1.6. Die Anträge müssen innerhalb von sechs Monaten geprüft und schriftlich beantwortet werden. Wenn die Familienzusammenführung genehmigt wird, müssen die etwaigen Visa (einschl. Transitvisa) rasch und kostenlos erteilt werden. Die Ablehnung eines Antrags muß schriftlich begründet werden. Klagemöglichkeiten sind vorgesehen.

1.7. Die Mitgliedstaaten können bei der Beantragung der Familienzusammenführung verlangen, daß einige materielle Voraussetzungen erfuellt sind (ausreichende finanzielle Mittel, Unterkunft, Versicherungsschutz für die Familie).

1.8. Der Vorschlag sieht vor, daß die Familienmitglieder, denen die Zusammenführung mit dem Antragsteller genehmigt wird, eine Aufenthaltserlaubnis mit der gleichen Geltungsdauer wie jene des Antragstellers erhalten; hat dieser eine unbefristete Aufenthaltserlaubnis, so kann jedoch zunächst eine einjährige Aufenthaltserlaubnis erteilt werden. Die Familienangehörigen haben sofort Anspruch auf Zugang zur allgemeinen und beruflichen Bildung sowie das Recht, berufstätig zu sein (als Selbständige oder Arbeitnehmer).

1.9. Nach einer Hoechstfrist von 4 Jahren haben der Ehegatte, der Lebenspartner und die inzwischen volljährigen Kinder Anspruch auf eine eigene Aufenthaltserlaubnis. In besonders schwierigen Fällen (Witwe(r), Scheidung, Trennung, Verlassen, Verstoßung oder Tod von Verwandten in auf- oder absteigender Linie) kann die eigene Aufenthaltserlaubnis schon nach einem Jahr erteilt werden.

1.10. In nachgewiesenen Fällen von Betrug, Unregelmäßigkeiten oder Fälschung von Angaben oder Beweisstücken kann die Aufenthaltserlaubnis widerrufen und können die Familienangehörigen ausgewiesen werden. Im Falle eines begründeten Verdachts auf Unregelmäßigkeiten oder Betrug sind Kontrollen durchzuführen, die jedoch nicht schikanös sein dürfen.

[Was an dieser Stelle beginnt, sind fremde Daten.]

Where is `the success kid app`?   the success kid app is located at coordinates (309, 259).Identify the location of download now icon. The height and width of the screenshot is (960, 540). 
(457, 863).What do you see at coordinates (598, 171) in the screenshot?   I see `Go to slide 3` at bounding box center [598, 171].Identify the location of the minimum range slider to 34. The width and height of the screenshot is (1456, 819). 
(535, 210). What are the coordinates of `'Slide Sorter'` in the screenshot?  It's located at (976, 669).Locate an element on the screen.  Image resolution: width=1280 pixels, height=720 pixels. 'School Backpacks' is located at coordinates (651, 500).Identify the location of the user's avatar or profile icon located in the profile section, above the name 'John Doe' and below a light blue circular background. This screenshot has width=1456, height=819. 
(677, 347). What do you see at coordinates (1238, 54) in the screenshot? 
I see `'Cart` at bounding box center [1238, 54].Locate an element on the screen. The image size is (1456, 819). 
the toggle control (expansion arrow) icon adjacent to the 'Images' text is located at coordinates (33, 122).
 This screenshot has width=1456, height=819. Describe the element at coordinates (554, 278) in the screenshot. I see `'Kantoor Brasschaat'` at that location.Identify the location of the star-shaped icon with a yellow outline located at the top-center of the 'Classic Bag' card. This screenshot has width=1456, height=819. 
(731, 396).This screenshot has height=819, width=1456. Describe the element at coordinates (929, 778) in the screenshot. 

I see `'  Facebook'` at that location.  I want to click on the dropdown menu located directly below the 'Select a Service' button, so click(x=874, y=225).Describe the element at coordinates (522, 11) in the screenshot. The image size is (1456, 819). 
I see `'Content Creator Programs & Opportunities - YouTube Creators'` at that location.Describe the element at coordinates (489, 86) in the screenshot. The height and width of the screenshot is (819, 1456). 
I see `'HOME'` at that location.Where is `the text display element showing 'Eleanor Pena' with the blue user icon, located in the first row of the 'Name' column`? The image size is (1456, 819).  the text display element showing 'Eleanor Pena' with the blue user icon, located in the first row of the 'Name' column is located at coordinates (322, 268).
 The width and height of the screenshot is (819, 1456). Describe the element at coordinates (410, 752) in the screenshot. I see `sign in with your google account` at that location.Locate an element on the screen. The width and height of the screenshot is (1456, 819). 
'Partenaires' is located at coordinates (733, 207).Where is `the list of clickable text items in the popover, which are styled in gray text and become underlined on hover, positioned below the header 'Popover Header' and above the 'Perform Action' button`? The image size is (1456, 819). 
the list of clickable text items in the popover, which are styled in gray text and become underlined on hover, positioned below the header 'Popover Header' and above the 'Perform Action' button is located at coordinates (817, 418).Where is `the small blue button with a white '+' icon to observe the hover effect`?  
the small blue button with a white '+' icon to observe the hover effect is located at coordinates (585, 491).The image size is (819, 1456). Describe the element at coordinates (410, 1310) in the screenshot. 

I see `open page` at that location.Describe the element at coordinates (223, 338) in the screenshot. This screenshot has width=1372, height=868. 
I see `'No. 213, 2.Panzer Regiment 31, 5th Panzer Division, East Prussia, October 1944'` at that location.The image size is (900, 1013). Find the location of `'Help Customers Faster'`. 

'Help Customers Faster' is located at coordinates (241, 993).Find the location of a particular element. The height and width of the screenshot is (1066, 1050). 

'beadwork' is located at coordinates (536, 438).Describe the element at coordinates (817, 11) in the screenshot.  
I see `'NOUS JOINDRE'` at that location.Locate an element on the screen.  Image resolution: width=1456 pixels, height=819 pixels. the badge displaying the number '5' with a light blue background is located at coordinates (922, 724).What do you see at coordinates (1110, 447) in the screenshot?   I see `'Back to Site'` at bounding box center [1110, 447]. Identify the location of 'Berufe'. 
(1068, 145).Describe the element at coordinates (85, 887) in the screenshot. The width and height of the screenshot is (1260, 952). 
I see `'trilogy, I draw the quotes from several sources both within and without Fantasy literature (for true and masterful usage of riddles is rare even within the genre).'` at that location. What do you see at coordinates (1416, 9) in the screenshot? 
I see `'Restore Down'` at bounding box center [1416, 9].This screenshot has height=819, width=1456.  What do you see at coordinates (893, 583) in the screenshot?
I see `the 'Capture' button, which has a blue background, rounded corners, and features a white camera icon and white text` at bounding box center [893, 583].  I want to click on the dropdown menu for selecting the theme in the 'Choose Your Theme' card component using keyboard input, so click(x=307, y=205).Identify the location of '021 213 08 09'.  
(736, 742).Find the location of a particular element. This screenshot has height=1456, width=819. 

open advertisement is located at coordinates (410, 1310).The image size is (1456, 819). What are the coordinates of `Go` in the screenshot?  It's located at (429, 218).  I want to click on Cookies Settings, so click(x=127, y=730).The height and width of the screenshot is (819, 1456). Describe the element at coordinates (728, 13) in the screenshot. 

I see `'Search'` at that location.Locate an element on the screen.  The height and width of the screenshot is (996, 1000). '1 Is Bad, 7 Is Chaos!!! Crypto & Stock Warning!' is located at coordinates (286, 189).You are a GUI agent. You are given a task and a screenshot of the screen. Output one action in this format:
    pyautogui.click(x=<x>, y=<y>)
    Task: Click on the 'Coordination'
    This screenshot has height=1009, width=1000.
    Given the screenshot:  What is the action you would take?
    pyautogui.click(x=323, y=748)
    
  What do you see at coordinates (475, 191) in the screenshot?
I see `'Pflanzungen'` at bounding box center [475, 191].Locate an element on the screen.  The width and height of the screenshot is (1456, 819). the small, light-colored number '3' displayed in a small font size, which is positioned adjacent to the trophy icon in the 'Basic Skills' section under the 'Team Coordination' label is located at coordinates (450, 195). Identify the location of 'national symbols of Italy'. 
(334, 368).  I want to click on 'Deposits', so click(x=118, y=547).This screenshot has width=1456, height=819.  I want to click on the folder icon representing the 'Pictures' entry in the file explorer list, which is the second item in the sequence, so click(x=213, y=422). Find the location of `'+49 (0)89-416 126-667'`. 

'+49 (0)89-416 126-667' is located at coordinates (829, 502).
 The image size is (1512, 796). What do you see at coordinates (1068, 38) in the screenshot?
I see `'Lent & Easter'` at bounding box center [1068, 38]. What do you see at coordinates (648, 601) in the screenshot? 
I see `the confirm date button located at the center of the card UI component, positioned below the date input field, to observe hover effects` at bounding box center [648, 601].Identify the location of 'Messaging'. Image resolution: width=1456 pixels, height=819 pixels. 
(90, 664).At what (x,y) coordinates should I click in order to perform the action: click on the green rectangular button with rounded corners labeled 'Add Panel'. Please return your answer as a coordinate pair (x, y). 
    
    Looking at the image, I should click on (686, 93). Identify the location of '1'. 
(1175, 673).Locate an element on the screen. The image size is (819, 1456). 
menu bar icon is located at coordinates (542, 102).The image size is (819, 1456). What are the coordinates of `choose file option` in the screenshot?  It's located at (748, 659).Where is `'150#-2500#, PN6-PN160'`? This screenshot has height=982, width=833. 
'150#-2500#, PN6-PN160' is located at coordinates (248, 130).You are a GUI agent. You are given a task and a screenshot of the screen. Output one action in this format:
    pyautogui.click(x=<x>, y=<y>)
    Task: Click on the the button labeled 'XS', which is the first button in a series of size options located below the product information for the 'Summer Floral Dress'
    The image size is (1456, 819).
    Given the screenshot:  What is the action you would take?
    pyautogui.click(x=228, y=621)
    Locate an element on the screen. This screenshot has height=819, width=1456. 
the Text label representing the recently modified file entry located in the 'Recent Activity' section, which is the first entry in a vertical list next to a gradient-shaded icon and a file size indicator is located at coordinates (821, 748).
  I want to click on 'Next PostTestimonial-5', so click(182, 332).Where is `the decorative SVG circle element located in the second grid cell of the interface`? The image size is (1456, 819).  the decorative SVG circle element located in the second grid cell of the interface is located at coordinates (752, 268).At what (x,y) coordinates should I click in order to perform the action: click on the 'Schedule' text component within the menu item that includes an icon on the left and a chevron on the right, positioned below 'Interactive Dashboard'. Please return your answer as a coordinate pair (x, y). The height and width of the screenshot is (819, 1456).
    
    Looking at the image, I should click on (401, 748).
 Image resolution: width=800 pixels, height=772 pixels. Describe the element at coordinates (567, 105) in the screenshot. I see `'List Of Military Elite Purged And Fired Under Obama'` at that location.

1.11. Die Richtlinie gilt vorbehaltlich günstigerer Bestimmungen, die aufgrund bilateraler Abkommen zwischen Mitgliedstaaten, multilateraler Übereinkommen mit Drittstaaten, der Europäischen Sozialcharta (1961) sowie des Europäischen Übereinkommens über die Rechtsstellung der Wanderarbeitnehmer (1977) angewandt werden.

2. Allgemeine Bemerkungen

2.1. Der Ausschuß begrüßt den Vorstoß der Kommission sehr, da 1. der Richtlinienvorschlag unter strenger Einhaltung des Subsidiaritätsprinzips das Ziel verfolgt, den Wanderungspolitiken der Mitgliedstaaten in Anwendung der neuen Vertragsbestimmungen einen kohärenten Rahmen zu verleihen, und 2. er inspiriert ist von der uneingeschränkten Achtung der Menschenrechte sowie des Schutzes der Familie und von Kindern, wie es in wichtigen internationalen Erklärungen und Übereinkommen vorgeschrieben ist(3). Nicht alle von der Kommission in der Begründung genannten internationalen Instrumente wurden von allen Mitgliedstaaten ratifiziert; daß der Kommissionsvorschlag diese Texte berücksichtigt, um den Prozeß der Anwendung des unter Ziffer 1.2 genannten Titels IV des Vertrags in die Wege zu leiten, ist jedoch ein gutes Vorzeichen für eine zweckmäßige, allgemeinere und von mehr Verantwortungsbewußtsein getragene Ratifizierung und Anwendung dieser internationalen Normen durch die Mitgliedstaaten.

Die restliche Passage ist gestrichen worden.